[Exercise directions] Write down exactly the lines from the one below that has "Select the Organization tab" to the end of the data, both ends included; the pictures should not appear in your copy.

Stored data entries:
┄┄┄┄┄┄┄┄┄┄

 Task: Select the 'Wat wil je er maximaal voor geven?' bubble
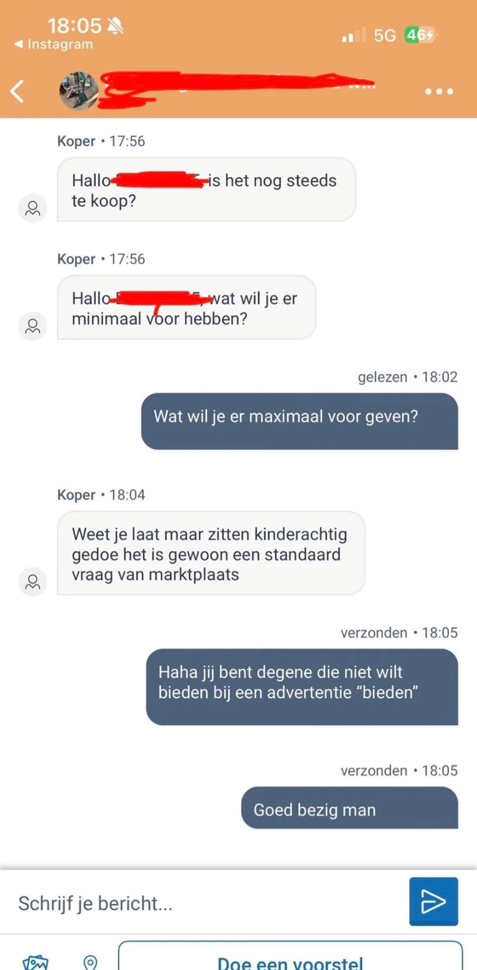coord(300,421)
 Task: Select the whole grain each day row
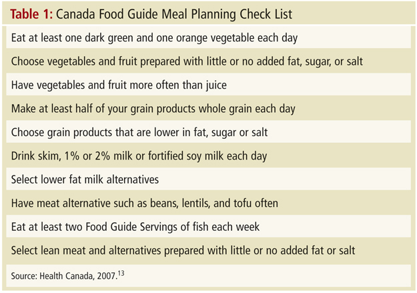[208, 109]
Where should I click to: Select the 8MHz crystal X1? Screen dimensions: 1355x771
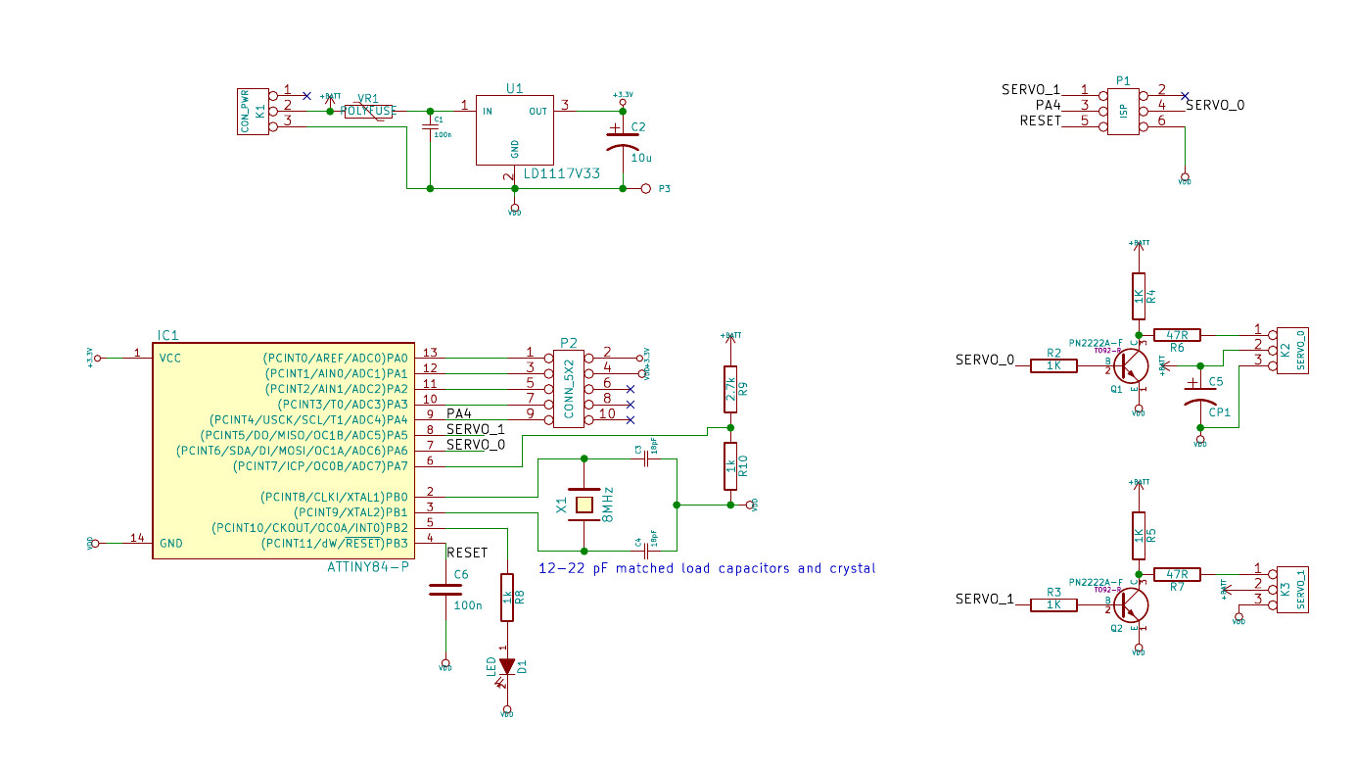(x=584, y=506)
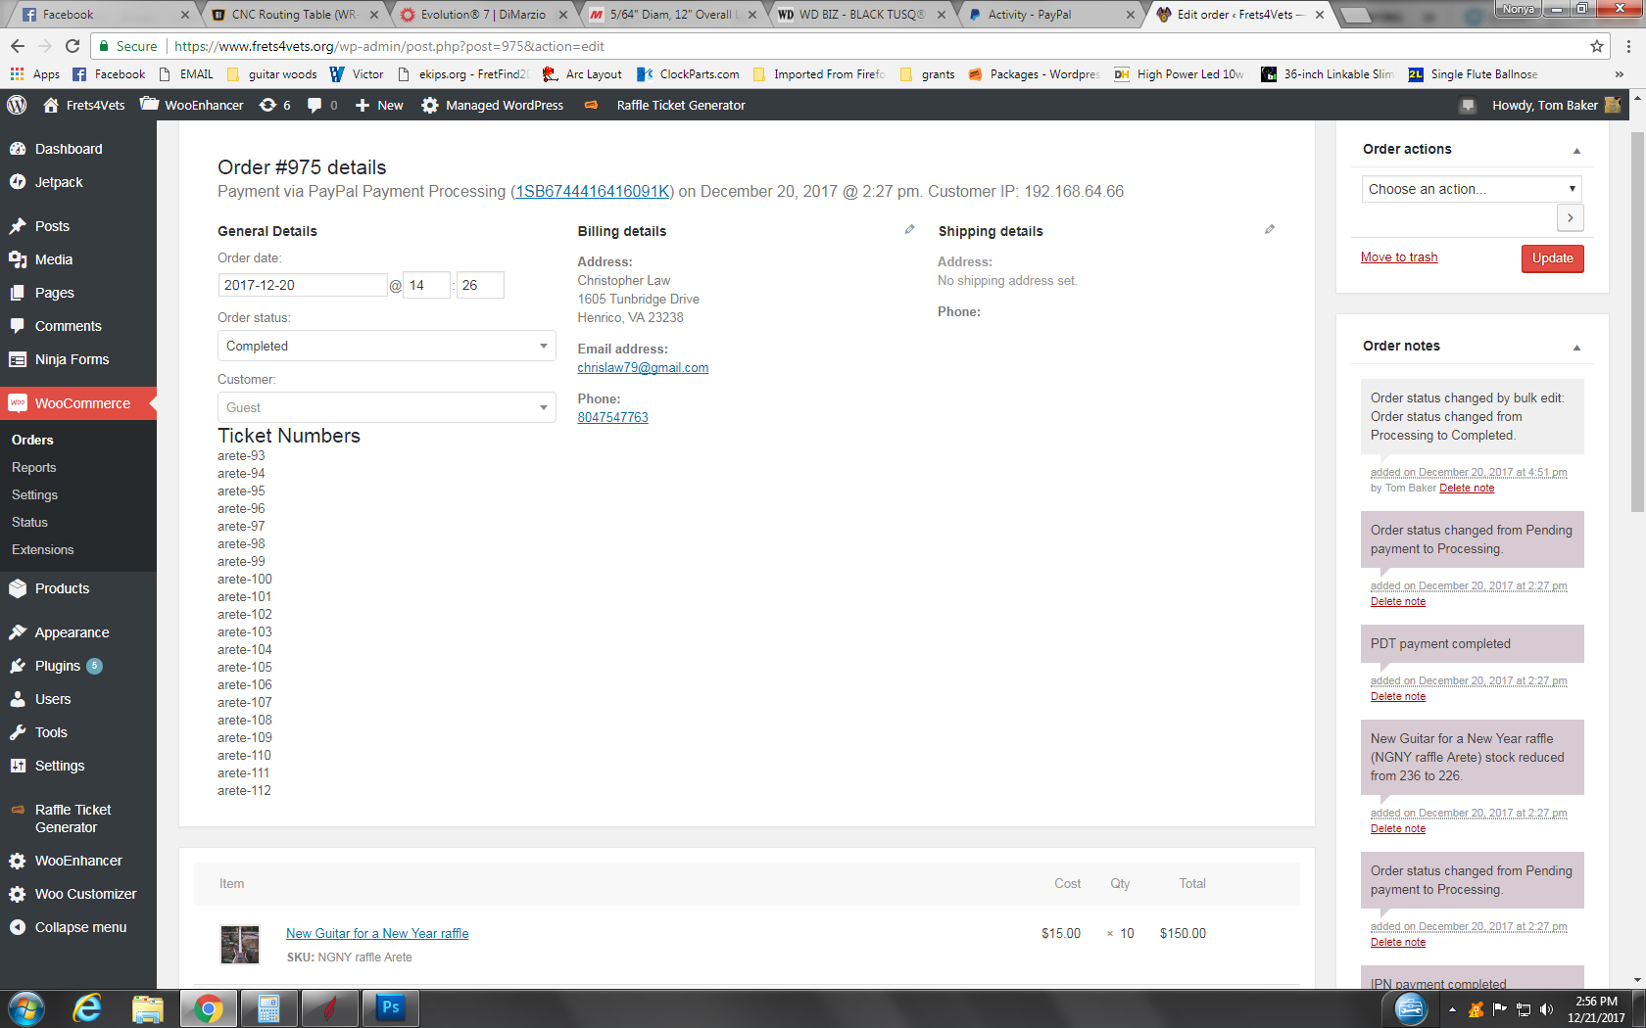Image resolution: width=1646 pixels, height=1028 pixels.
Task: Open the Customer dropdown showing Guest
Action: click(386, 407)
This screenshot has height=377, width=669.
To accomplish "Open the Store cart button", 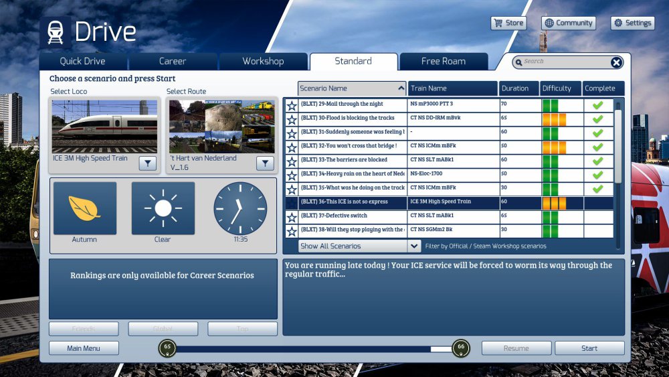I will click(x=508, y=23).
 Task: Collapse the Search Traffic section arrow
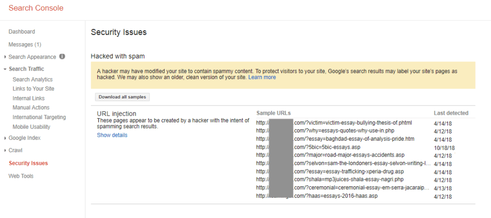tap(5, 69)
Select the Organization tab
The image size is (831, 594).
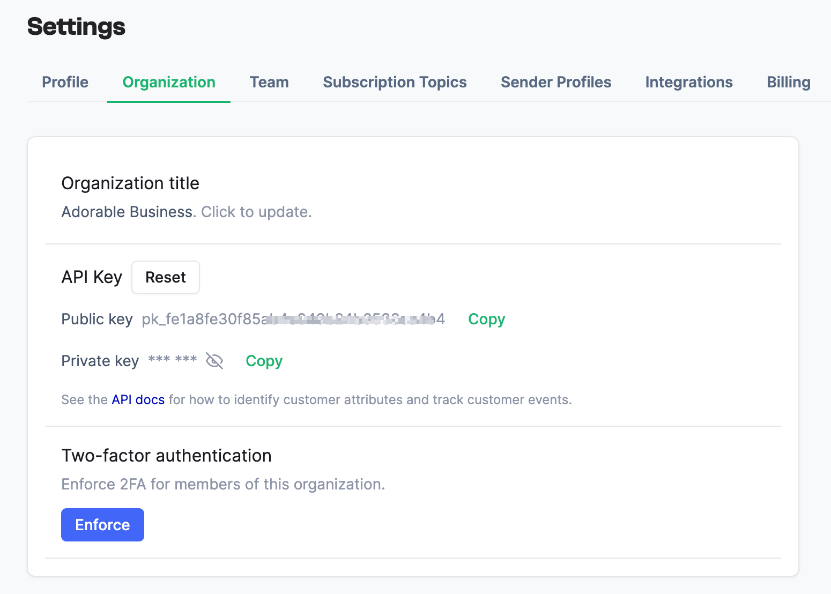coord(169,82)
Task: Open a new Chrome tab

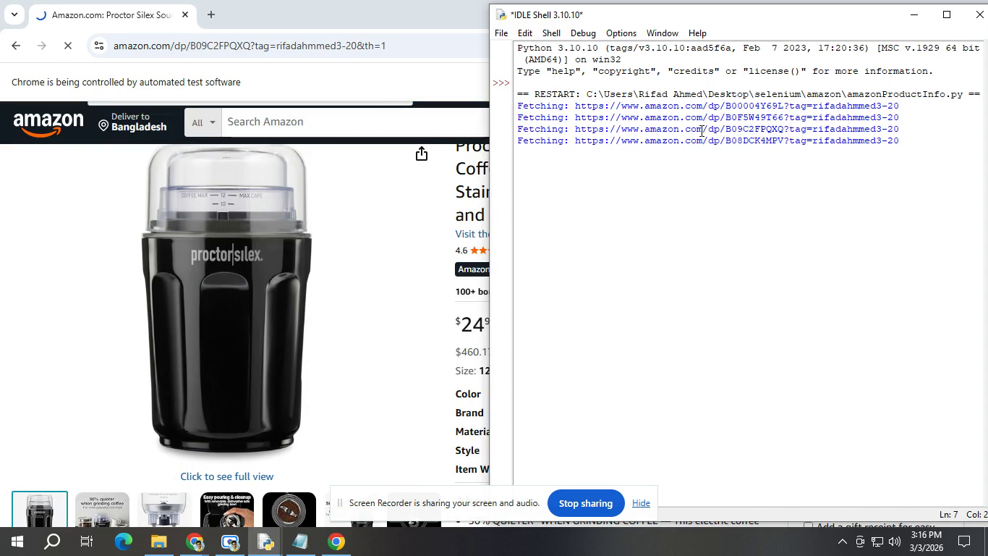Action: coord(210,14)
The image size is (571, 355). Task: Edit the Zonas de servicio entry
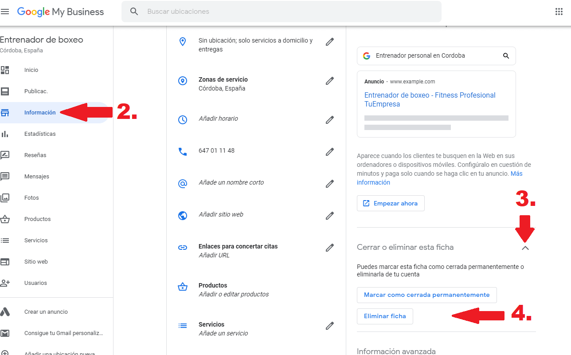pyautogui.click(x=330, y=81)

┄┄┄┄┄┄┄┄┄┄

[Answer box]
Select the Organization tab
The image size is (831, 594).
coord(169,82)
Task: Open a new Chrome tab

Action: coord(210,14)
The image size is (571, 355). Task: Edit the Zonas de servicio entry
pyautogui.click(x=330, y=81)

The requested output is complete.